= Art Sims =

African-American graphic designer

Art Sims (born 1954) is an African-American graphic designer and art director born in Detroit, Michigan in 1954. Sims is well known for his poster designs for classic African-American films, including Do the Right Thing (1998) and The Color Purple (1985). He is the CEO and co-founder of 11:24 Design Advertising in Los Angeles. Throughout his career, Sims has committed to promoting and making visible African-American art and culture.

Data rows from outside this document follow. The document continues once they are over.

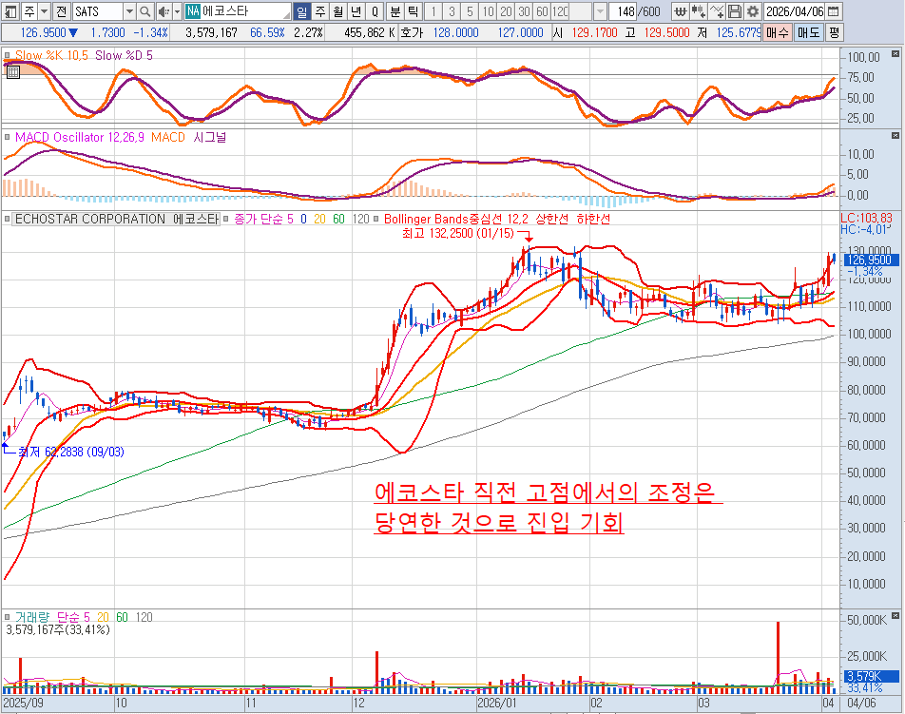The width and height of the screenshot is (905, 714).
Task: Toggle the Slow %K indicator marker box
Action: (9, 56)
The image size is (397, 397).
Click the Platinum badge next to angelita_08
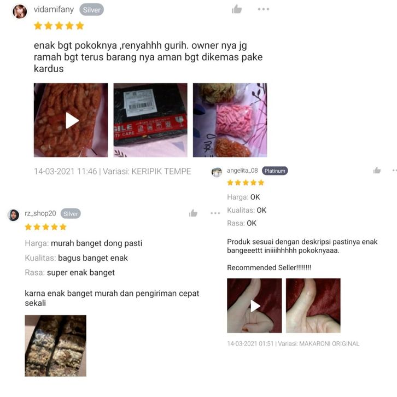coord(275,171)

His work is part of the permanent collection of the National Museum of African American History and Culture in the National Mall.

== Career ==
Sims attended Cass Technical High School in Detroit then received a scholarship to attend Michigan State University from 1971 to 1975.

While still in college, Sims took a position as an art director at Columbia Records in Los Angeles, where he produced a series of album covers. He continued to work in Los Angeles as an art director at EMI for four years. Sims then started his company 11:24 Design Advertising in 1981.

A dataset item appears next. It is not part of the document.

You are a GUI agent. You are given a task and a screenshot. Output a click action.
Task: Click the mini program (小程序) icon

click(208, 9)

Among the album covers that he designed were:
- Little River Band – Little River Band (1975)
- Bob Welch – French Kiss (1977)
- Mink DeVille – Cabretta (1977)
- Minnie Riperton – Minnie (1979)
- Average White Band – Shine (1980)
- Stanley Turrentine – Tender Togetherness (1981)
- Lamont Dozier – Lamont (1981)
- Johnny Guitar Watson – Strike On Computers (1984)
- George Thorogood and the Destroyers – Maverick (1985)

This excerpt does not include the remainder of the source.